##### Material to process #####

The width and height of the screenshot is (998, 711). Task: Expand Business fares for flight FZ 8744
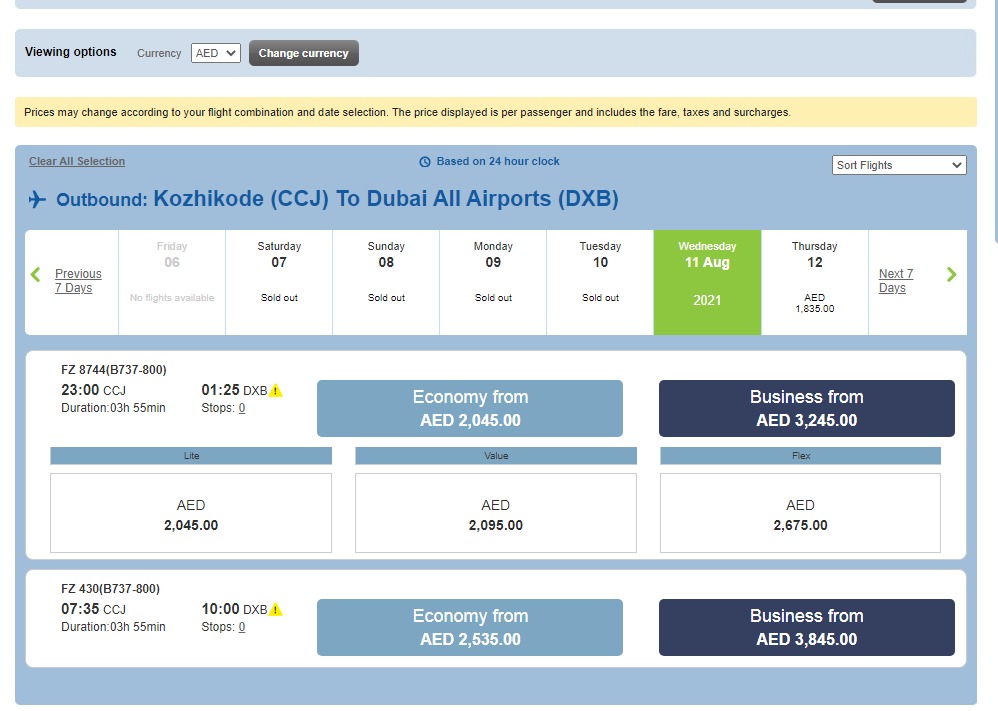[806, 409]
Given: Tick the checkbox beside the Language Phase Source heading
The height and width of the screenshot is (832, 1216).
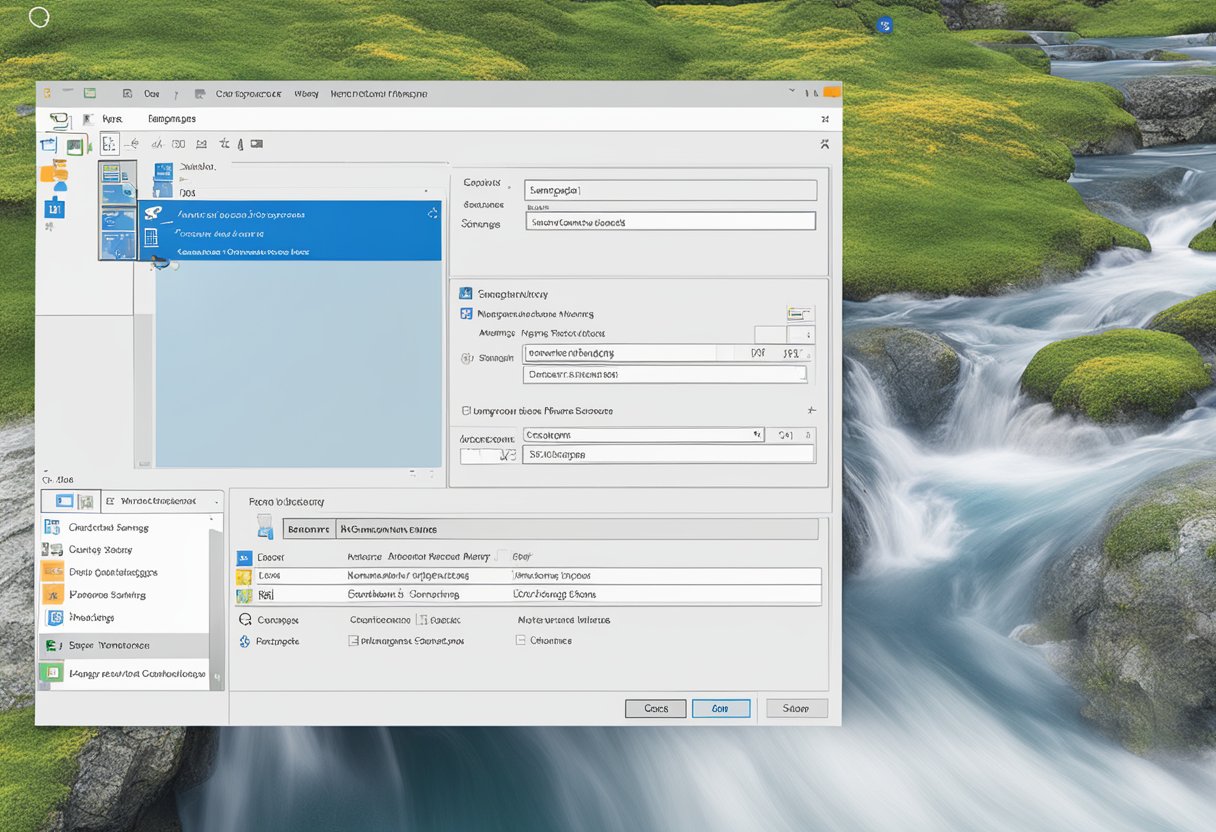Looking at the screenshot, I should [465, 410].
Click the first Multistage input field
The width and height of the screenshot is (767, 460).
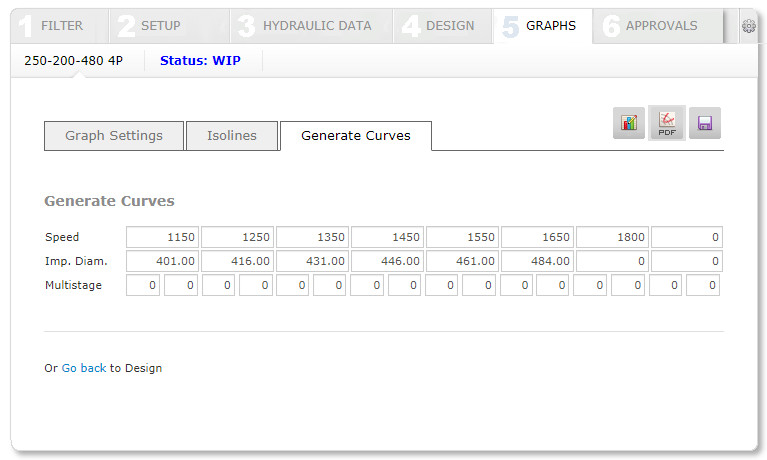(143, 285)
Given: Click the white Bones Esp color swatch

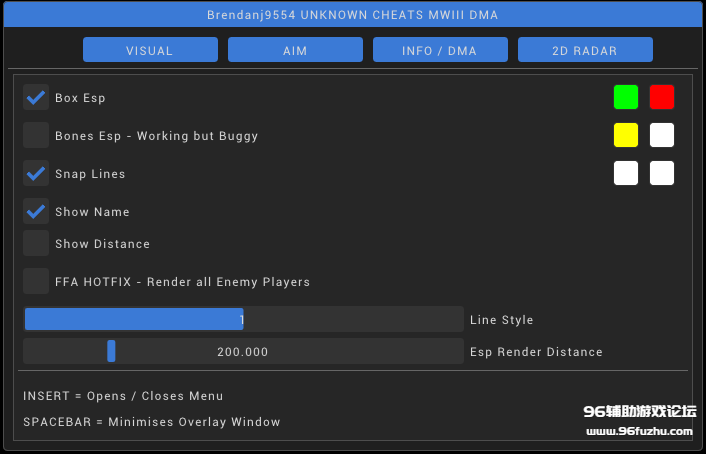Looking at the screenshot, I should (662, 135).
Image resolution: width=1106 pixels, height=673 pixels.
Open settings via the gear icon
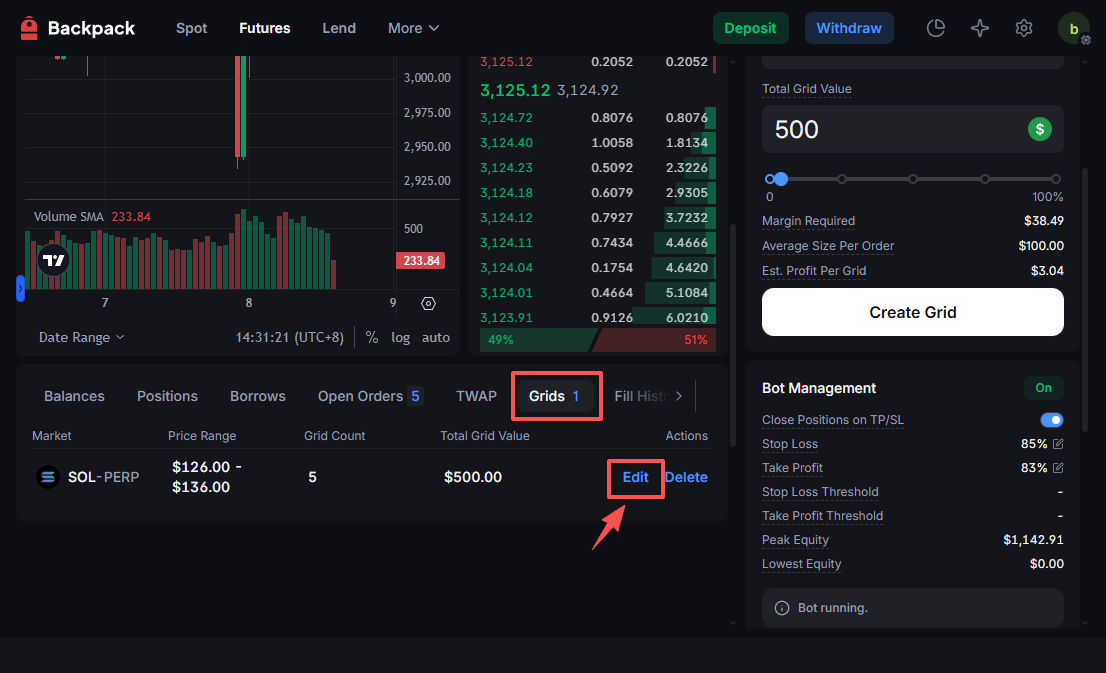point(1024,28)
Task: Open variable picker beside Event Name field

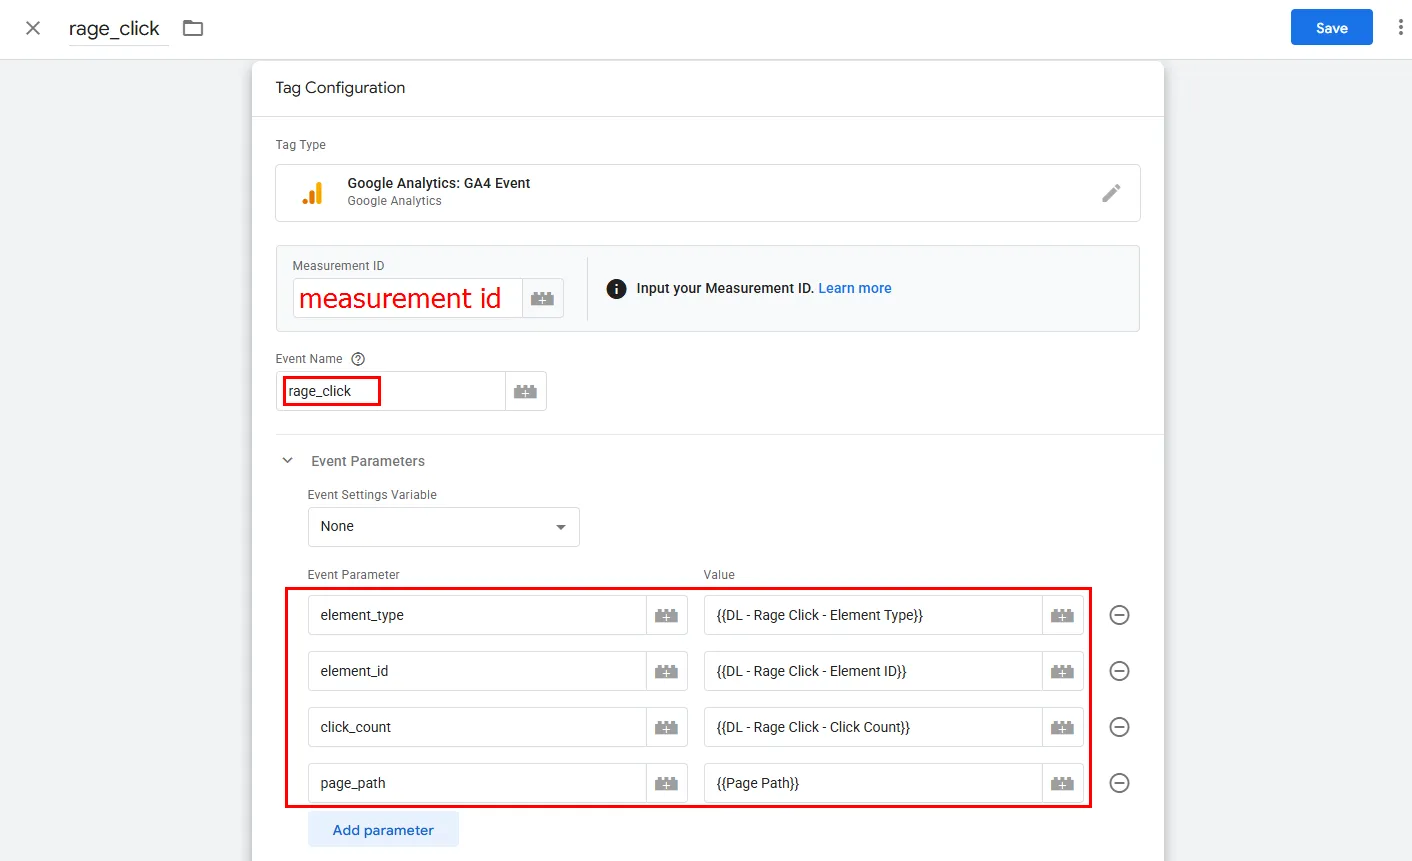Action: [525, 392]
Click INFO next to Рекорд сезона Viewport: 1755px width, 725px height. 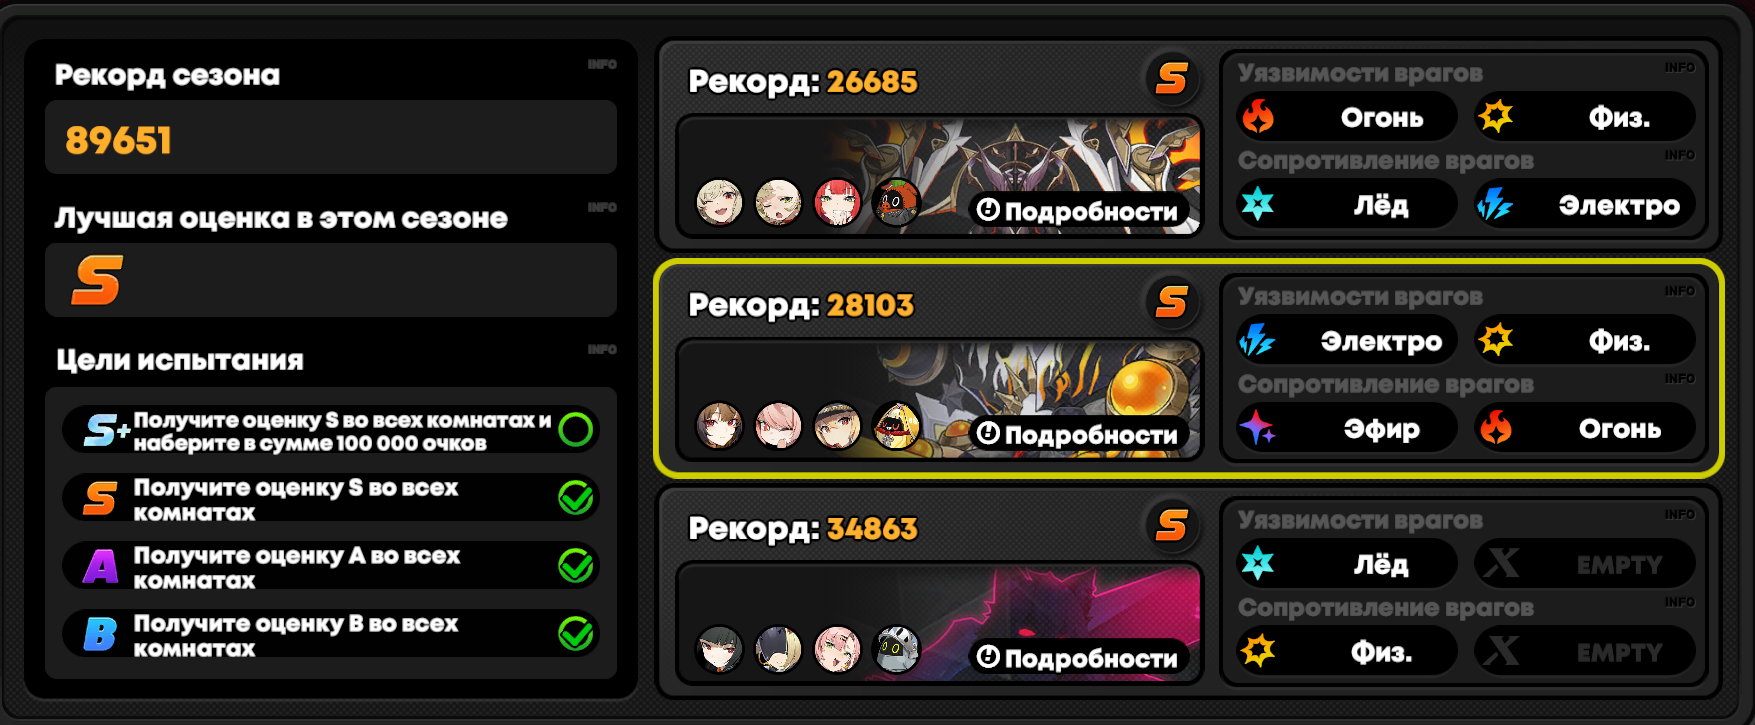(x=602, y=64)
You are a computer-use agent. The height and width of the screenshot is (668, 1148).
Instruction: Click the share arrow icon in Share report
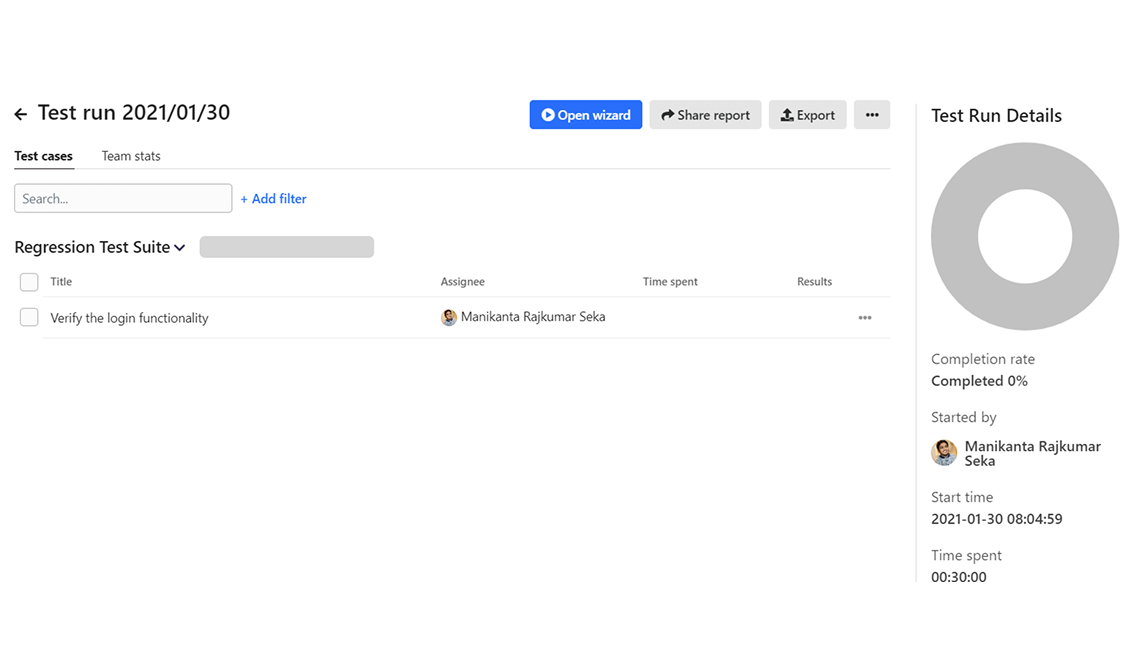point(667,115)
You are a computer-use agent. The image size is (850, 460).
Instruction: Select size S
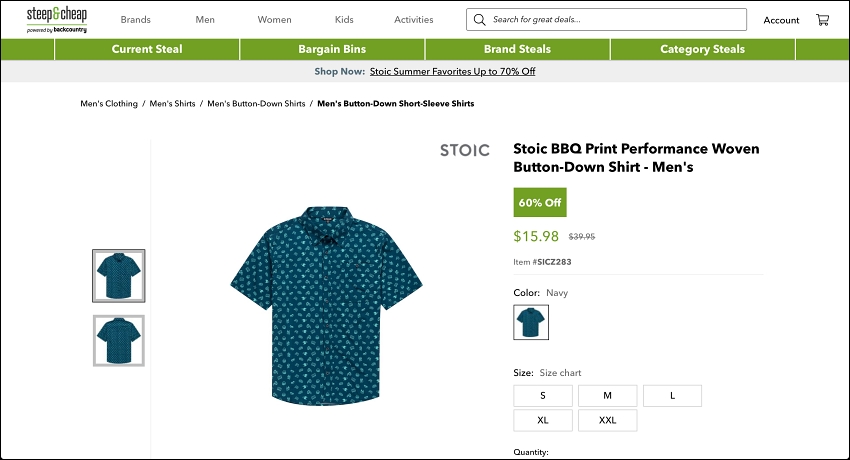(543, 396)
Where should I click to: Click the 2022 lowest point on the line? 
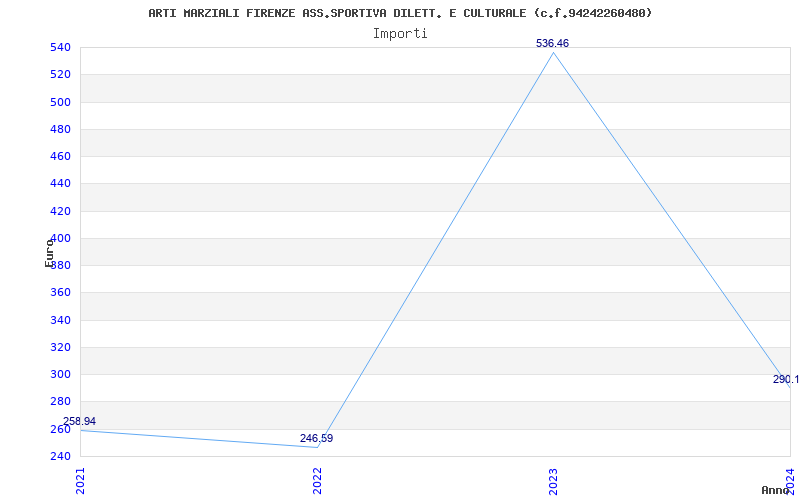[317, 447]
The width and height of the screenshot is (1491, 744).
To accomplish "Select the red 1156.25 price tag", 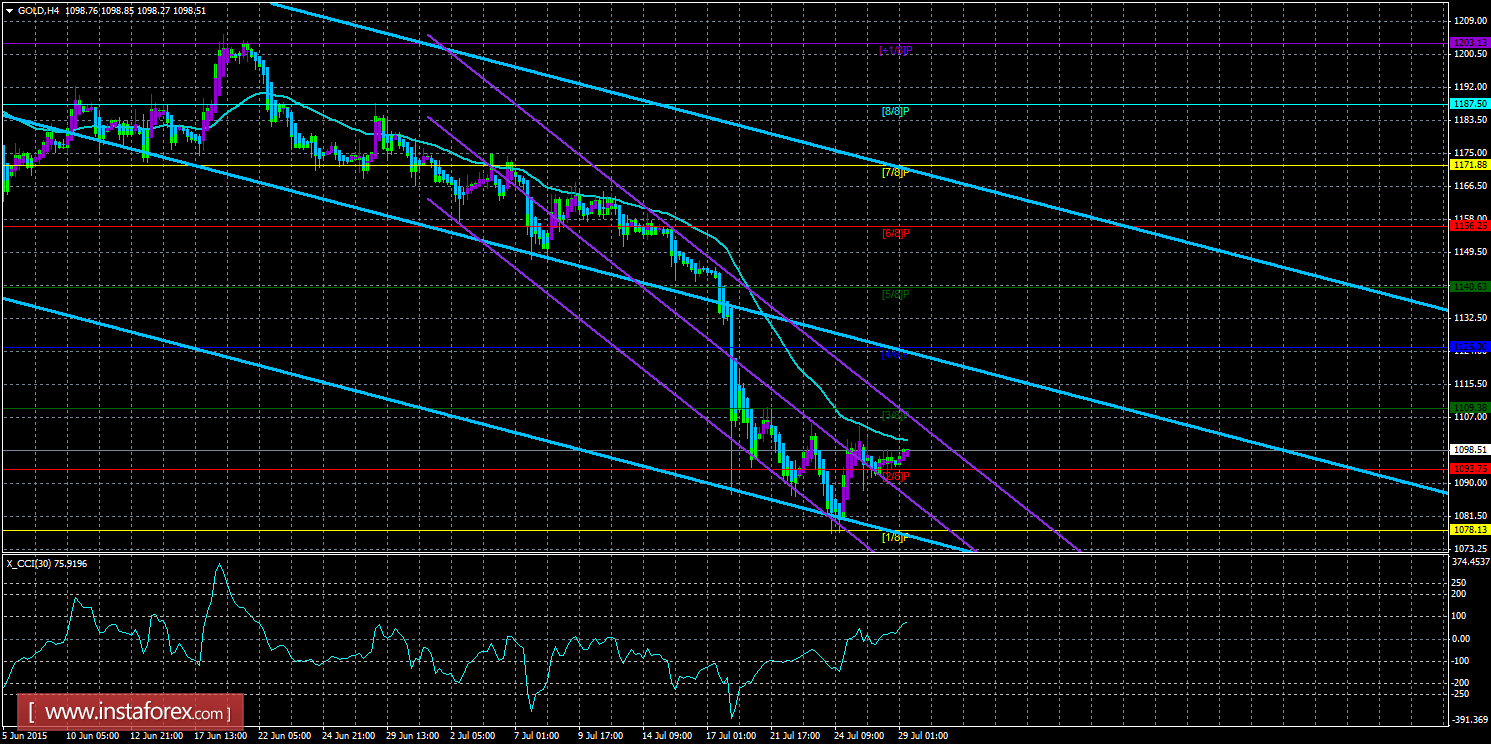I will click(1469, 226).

#####

• [The task] Retrieve each line from the records above where the word "agent" occurs.

• [Task result]
You are a computer-use agent. The height and width of the screenshot is (668, 1148).
You are a computer-use agent. The image size is (850, 460).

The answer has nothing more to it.